Australia is still lagging well behind most OECD countries in broadband Internet penetration, according to the latest figures from the Organisation for Economic Cooperation and Development. Australia once again ranked 16th out of 20 nations on the list published at the weekend, the same placing we held in 2008.
Still, that’s a couple of places better than a separate survey by Harvard University showed in October, when we were ranked 18th.
The new OECD rankings show Australia had 24.9 subscribers per 100 inhabitants at June 2009. That put us well behind leaders Netherlands (38.1), Denmark (37) and Norway (34.5).
We finished one place behind the USA (26.7 subscribers per 100), one ahead of Japan (24.2) and two ahead of New Zealand (22.8).

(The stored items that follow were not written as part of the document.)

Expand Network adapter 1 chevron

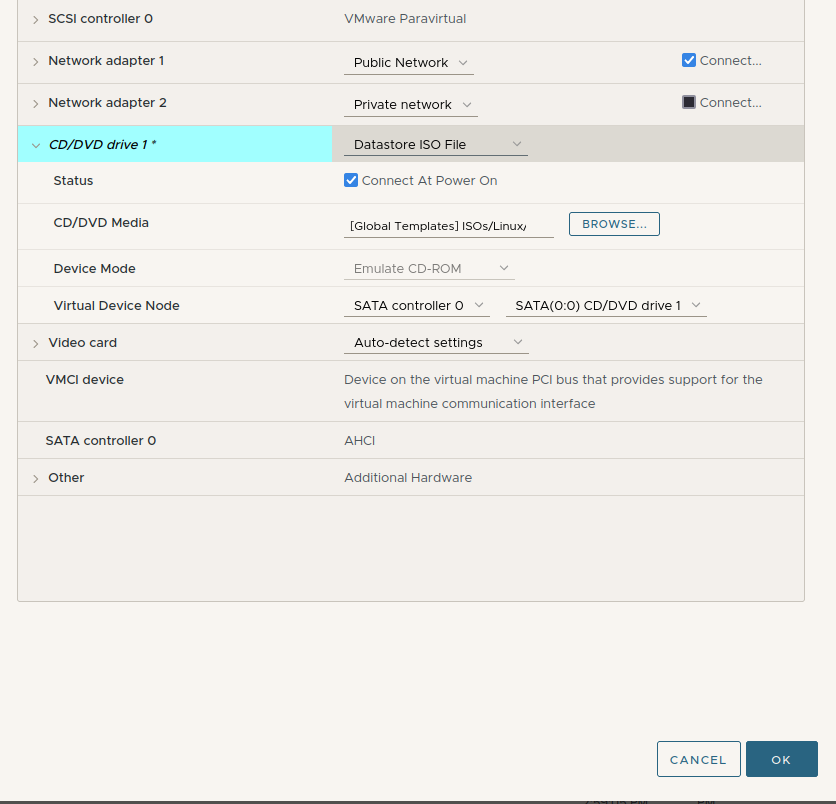(36, 62)
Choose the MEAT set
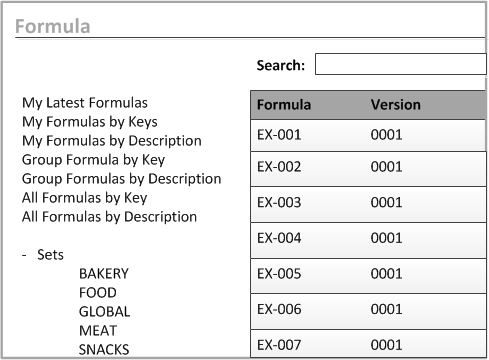The image size is (489, 360). pyautogui.click(x=98, y=331)
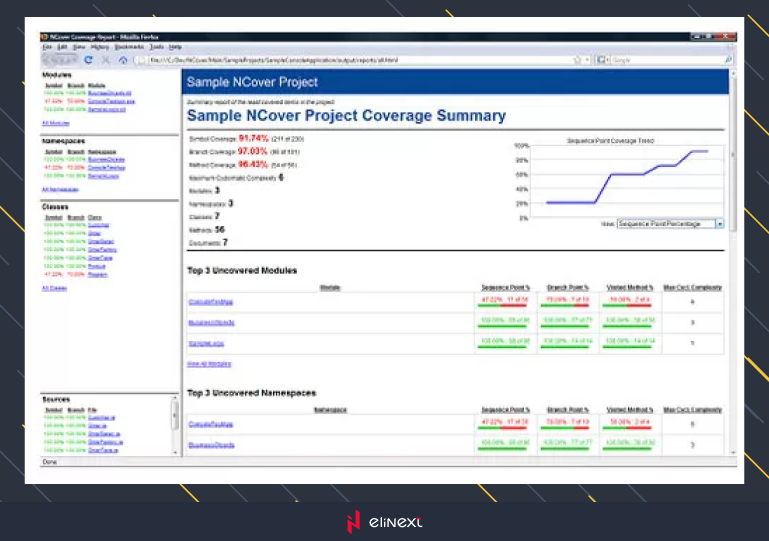Open the All Classes link
Image resolution: width=769 pixels, height=541 pixels.
55,287
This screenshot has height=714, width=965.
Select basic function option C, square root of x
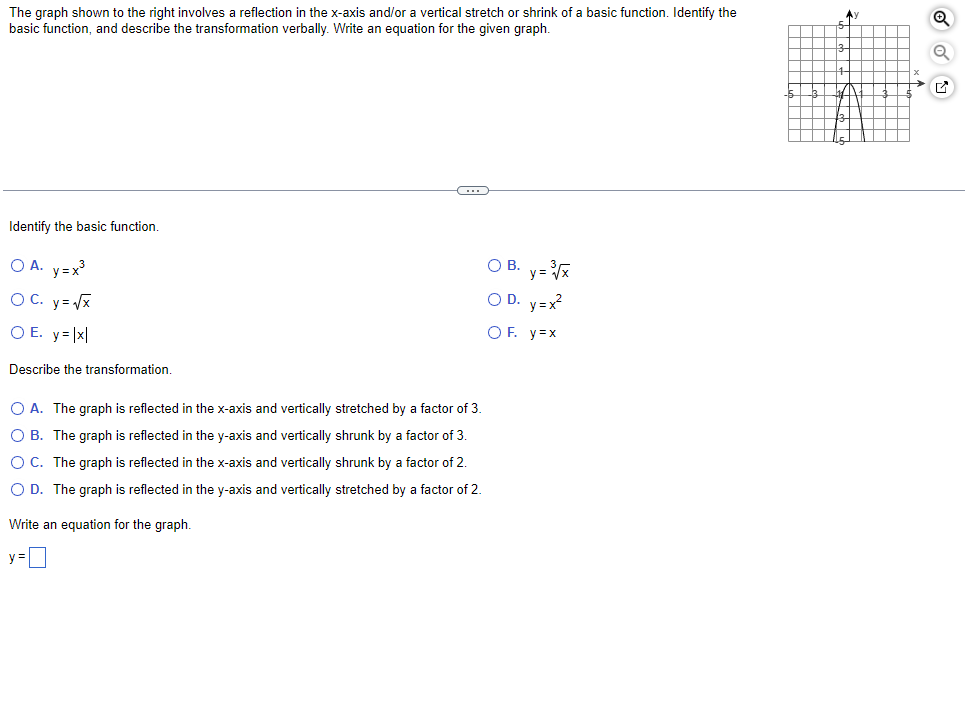coord(17,299)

The OECD said there were a total of 271 million broadband subscribers in OECD nations at 30 June, an increase of 10 per cent from June 2008. Half of OECD countries have reached 25 subscriptions per 100 inhabitants or better.
The statistics also show that future growth in super-fast broadband is likely to come from fibre-optic networks, like Australia’s NBN, rather than DSL or cable. Nearly one in 10 OECD subscribers already accesses the Internet over fibre. In Japan and Korea, most do. And fibre is growing fast in Sweden, Denmark, Norway and the United States.
This upgrade shows high-speed broadband networks are increasingly seen as a fundamental infrastructure for the economy, like roads, water and electricity.
The economic crisis has threatened to halt some fibre upgrades just as consumers and businesses use more bandwidth. Governments have stepped in to fill the gap using stimulus funds to pay for new broadband networks. But there is still debate whether these investments make economic sense, particularly as governments are wading into the private sector area.